__ITEMS__
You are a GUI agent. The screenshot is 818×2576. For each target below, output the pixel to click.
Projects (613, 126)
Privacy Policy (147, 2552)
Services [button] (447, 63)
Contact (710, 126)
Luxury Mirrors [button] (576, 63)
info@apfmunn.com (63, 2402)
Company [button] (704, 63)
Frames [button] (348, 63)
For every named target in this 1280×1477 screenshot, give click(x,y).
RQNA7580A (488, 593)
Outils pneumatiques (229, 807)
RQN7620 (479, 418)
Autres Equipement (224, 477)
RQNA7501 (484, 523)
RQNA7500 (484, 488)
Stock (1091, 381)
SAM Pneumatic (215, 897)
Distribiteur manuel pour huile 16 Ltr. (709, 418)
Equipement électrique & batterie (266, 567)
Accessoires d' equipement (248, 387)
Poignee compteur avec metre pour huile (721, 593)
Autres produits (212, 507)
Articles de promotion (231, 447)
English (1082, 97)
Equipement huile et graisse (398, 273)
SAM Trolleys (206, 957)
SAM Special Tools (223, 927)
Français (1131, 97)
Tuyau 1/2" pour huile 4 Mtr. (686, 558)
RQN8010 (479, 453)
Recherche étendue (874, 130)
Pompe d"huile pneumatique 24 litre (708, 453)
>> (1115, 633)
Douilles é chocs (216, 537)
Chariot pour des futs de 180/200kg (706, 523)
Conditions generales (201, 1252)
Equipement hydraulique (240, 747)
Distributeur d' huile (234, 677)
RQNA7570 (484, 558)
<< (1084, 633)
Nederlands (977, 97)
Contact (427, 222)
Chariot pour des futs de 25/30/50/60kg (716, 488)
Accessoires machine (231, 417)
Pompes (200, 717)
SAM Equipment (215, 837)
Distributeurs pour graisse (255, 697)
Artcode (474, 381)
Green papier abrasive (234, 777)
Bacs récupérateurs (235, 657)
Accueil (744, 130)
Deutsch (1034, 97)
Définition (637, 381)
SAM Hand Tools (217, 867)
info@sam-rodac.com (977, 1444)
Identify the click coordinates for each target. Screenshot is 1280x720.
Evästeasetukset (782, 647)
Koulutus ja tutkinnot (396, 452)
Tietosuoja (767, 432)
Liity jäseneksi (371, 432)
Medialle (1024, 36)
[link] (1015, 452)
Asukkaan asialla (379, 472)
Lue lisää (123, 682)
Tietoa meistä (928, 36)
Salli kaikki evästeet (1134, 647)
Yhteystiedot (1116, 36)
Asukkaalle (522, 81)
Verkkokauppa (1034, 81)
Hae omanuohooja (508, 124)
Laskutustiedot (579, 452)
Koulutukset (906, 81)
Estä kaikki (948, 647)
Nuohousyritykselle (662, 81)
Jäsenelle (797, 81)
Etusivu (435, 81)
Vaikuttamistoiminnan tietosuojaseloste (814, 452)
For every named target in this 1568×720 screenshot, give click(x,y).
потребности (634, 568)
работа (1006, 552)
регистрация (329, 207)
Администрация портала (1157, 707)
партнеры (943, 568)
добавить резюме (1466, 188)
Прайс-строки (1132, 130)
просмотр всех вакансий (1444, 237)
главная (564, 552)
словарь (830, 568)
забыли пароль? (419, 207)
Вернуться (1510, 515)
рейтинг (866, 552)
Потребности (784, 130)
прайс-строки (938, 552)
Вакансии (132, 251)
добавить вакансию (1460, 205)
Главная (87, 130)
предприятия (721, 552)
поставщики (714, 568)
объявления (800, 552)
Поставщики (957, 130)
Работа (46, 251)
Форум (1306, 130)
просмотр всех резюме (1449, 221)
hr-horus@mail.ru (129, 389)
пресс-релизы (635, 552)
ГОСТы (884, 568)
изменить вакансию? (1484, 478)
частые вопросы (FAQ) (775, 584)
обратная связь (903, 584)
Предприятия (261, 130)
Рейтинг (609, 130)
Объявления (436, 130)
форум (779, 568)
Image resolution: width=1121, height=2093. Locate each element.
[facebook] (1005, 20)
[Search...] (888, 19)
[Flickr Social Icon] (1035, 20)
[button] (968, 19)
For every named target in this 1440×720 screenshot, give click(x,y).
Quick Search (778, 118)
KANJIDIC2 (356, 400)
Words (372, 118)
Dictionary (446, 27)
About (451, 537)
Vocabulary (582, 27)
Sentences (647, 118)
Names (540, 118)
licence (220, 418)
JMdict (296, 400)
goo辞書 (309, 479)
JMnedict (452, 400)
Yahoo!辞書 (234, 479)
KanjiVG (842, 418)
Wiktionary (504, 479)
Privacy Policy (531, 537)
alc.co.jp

__EXERCISE PROMPT__
Can you format the entries as a JSON list of strings, starting at the line containing "Services [button] (447, 63)" and ending at the line containing "Asukkaan asialla (379, 472)", with both of those lines included, one string per line, and blank lines left out?

__FULL SOLUTION__
[
  "Services [button] (447, 63)",
  "Contact (710, 126)",
  "Luxury Mirrors [button] (576, 63)",
  "info@apfmunn.com (63, 2402)",
  "Company [button] (704, 63)",
  "Frames [button] (348, 63)",
  "For every named target in this 1280×1477 screenshot, give click(x,y).",
  "RQNA7580A (488, 593)",
  "Outils pneumatiques (229, 807)",
  "RQN7620 (479, 418)",
  "Autres Equipement (224, 477)",
  "RQNA7501 (484, 523)",
  "RQNA7500 (484, 488)",
  "Stock (1091, 381)",
  "SAM Pneumatic (215, 897)",
  "Distribiteur manuel pour huile 16 Ltr. (709, 418)",
  "Equipement électrique & batterie (266, 567)",
  "Accessoires d' equipement (248, 387)",
  "Poignee compteur avec metre pour huile (721, 593)",
  "Autres produits (212, 507)",
  "Articles de promotion (231, 447)",
  "English (1082, 97)",
  "Equipement huile et graisse (398, 273)",
  "SAM Trolleys (206, 957)",
  "SAM Special Tools (223, 927)",
  "Français (1131, 97)",
  "Tuyau 1/2\" pour huile 4 Mtr. (686, 558)",
  "RQN8010 (479, 453)",
  "Recherche étendue (874, 130)",
  "Pompe d\"huile pneumatique 24 litre (708, 453)",
  ">> (1115, 633)",
  "Douilles é chocs (216, 537)",
  "Chariot pour des futs de 180/200kg (706, 523)",
  "Conditions generales (201, 1252)",
  "Equipement hydraulique (240, 747)",
  "Distributeur d' huile (234, 677)",
  "RQNA7570 (484, 558)",
  "<< (1084, 633)",
  "Nederlands (977, 97)",
  "Contact (427, 222)",
  "Chariot pour des futs de 25/30/50/60kg (716, 488)",
  "Accessoires machine (231, 417)",
  "Pompes (200, 717)",
  "SAM Equipment (215, 837)",
  "Distributeurs pour graisse (255, 697)",
  "Artcode (474, 381)",
  "Green papier abrasive (234, 777)",
  "Bacs récupérateurs (235, 657)",
  "Accueil (744, 130)",
  "Deutsch (1034, 97)",
  "Définition (637, 381)",
  "SAM Hand Tools (217, 867)",
  "info@sam-rodac.com (977, 1444)",
  "Identify the click coordinates for each target. Screenshot is 1280x720.",
  "Evästeasetukset (782, 647)",
  "Koulutus ja tutkinnot (396, 452)",
  "Tietosuoja (767, 432)",
  "Liity jäseneksi (371, 432)",
  "Medialle (1024, 36)",
  "[link] (1015, 452)",
  "Asukkaan asialla (379, 472)"
]